Decreto Sviluppo, Guerrini: ‘va rilanciata competitività’


1 giugno 2011

Il Presidente Giorgio Guerrini: “Direzione giusta per ridurre la burocrazia sulle imprese. Ma ora va rilanciata subito la competitività”

“Un primo passo nella direzione giusta per abbassare la pressione burocratica sulle imprese. Ora, però, bisogna procedere velocemente su questa strada anche nei prossimi provvedimenti, con l’obiettivo di rilanciare la competitività del sistema imprenditoriale”.

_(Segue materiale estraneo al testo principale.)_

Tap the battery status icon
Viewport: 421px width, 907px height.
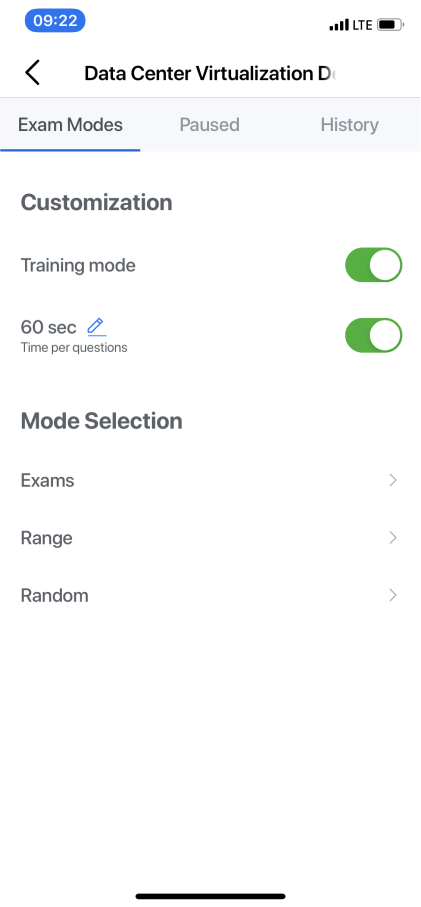click(x=391, y=25)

E’ il giudizio sul Decreto Sviluppo espresso oggi da Giorgio Guerrini, Presidente di Rete Imprese Italia (Casartigiani, Cna, Confartigianato, Confcommercio, Confesercenti) nel corso dell’Audizione alle Commissioni Bilancio e Finanze della Camera.

Giorgio Guerrini

Guerrini apprezza le semplificazioni in materia tributaria e gli interventi di snellimento nel rapporto tra Imprese e Pubblica Amministrazione “che – sottolinea – rendono finalmente operative alcune misure di riduzione degli oneri amministrativi che gravano sulle imprese, oggetto di misurazione e di analisi con il fattivo contributo delle Associazioni di rappresentanza delle micro, piccole e medie imprese e dell’impresa diffusa di territorio”.

Positivo il giudizio anche sul credito di imposta per il Sud che, tuttavia, Guerrini chiede di estendere ad un periodo più ampio dei tre anni previsti, così come sollecita maggiori investimenti per programmi di innovazione e ricerca nelle piccole e medie imprese con un’estensione a tutte le imprese del credito d’imposta per la ricerca scientifica.

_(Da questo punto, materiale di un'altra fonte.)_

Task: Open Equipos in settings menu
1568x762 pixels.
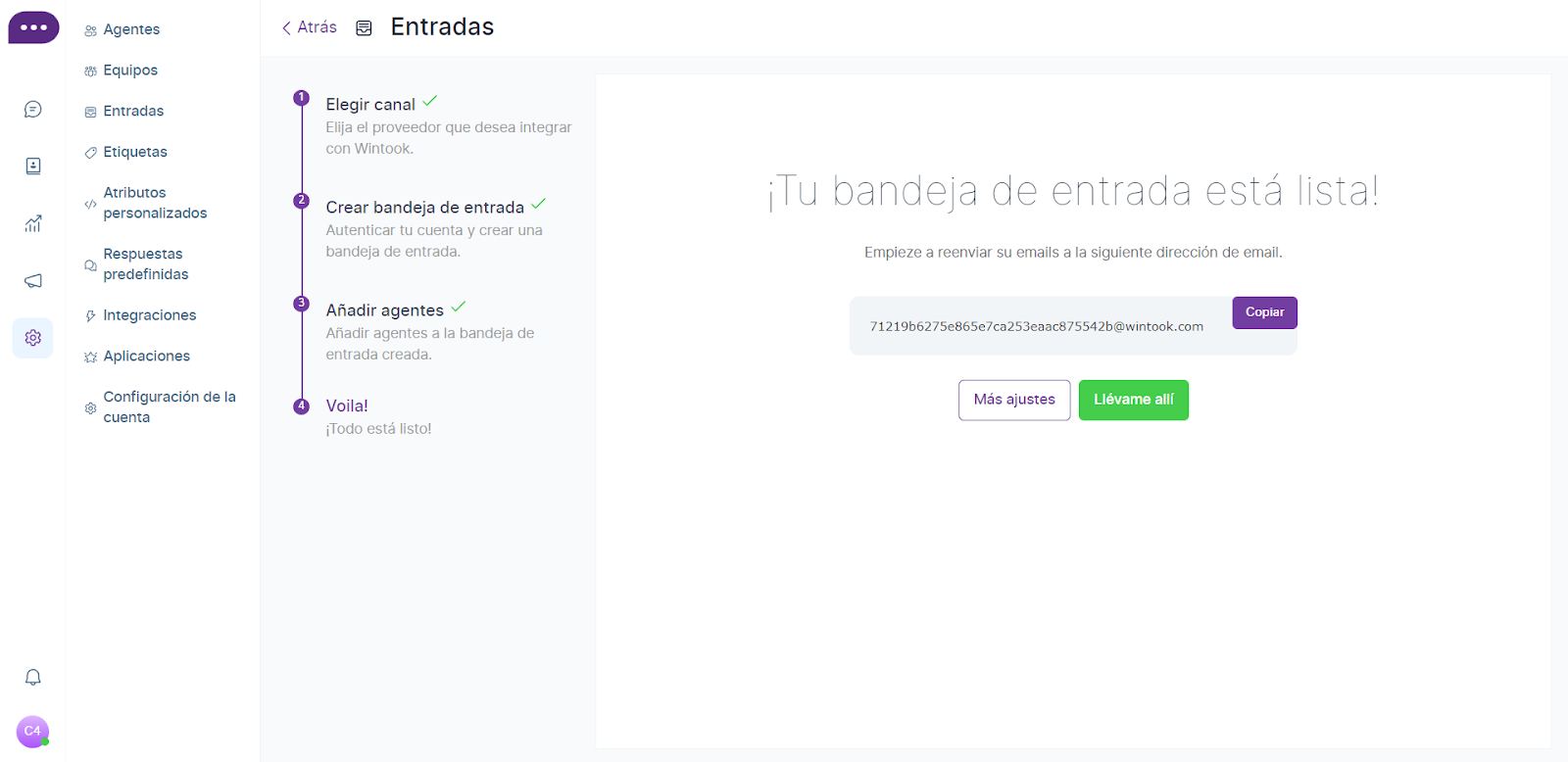Action: point(130,71)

Perplessità, invece, sull’assenza di interventi nel settore dei trasporti e della logistica, sugli interventi per i distretti turistico-alberghieri e sulle misure previste per il Fondo di garanzia per le Pmi. “Il Fondo – sostiene Guerrini – deve rimanere uno strumento utile per agevolare l’accesso al credito delle Pmi, soprattutto attraverso il supporto dei Confidi. Non devono essere introdotte misure che ne stravolgano la missione originaria e le modalità di funzionamento”.

Guerrini sottolinea poi la “necessità che la modifica del tasso di usura non si traduca in un generalizzato aumento degli spread e consenta invece di aumentare la disponibilità di credito per le imprese marginali e per quelle più esposte al rischio usura”. Negativo, infine, il giudizio, sulla norma riguardante la modifica unilaterale delle condizioni contrattuali applicate dalle banche.